Most people have never contemplated what life would be like without their sense of smell.

Waking up in the morning and smelling coffee, perfume, other sweet smells with good memories, or even bad smells that protect us.

Smell, taste, and their loss, have important negative emotional, safety, and health consequences to the individual.

This loss can dramatically affect a person’s safety, such as the inability to smell noxious odors such as gas, the inability to taste or smell spoiled food. It can impair a person’s appetite, it can cause an increased consumption
of salts or sugar. It can cause unintended weight gain or weight loss, and affect a person’s personal hygiene.
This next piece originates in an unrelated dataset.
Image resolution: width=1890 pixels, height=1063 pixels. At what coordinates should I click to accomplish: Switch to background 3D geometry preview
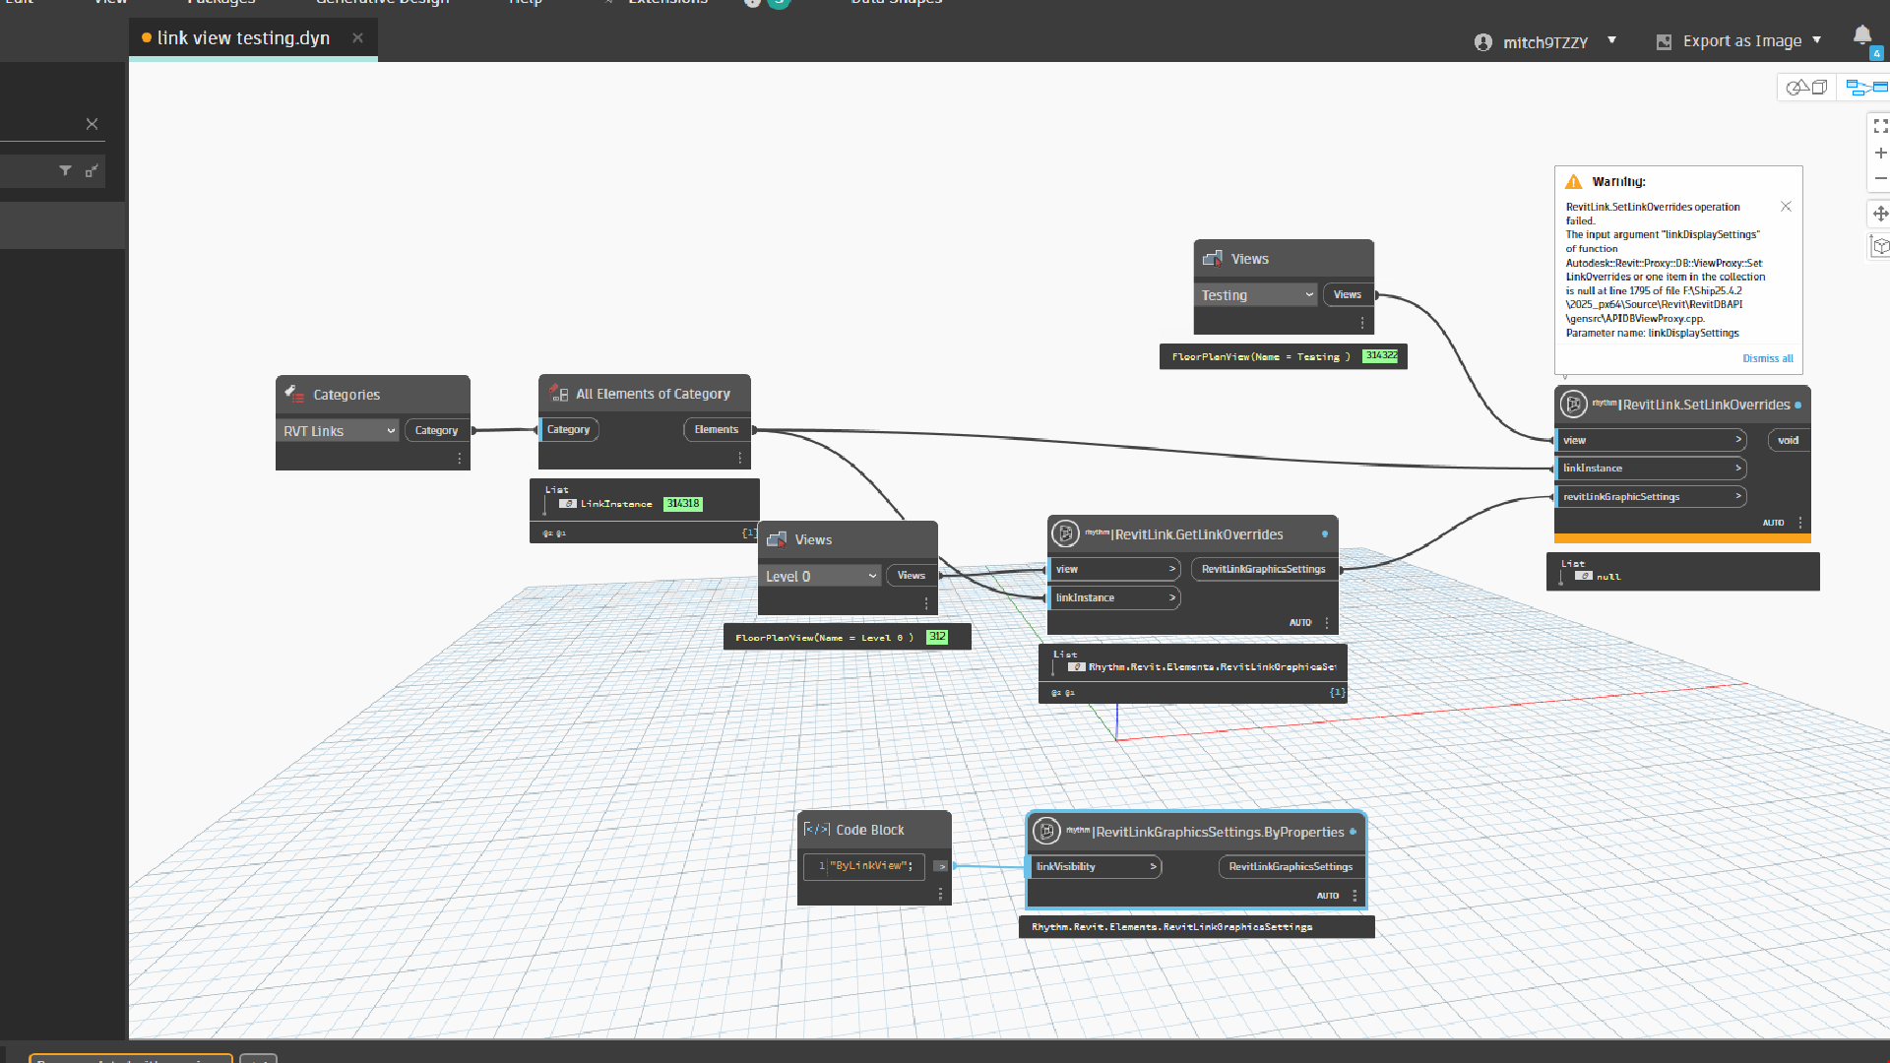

And it could also impair their emotional relationships.

For many, it can lead to depression.

There are tests available such as the University of Pennsylvania smell identification test, which uses 40 scratch and sniff items to identify losses, and MRI studies to identify damage to the nerve.

More attention and research must be devoted to this serious injury caused by all degrees of brain trauma, whether classified as moderate, mild, or severe. And from other causes such as the covid-19 virus.

The consequences of a anosmia are devastating, and can even be permanent.

It’s a public health problem that can no longer be ignored.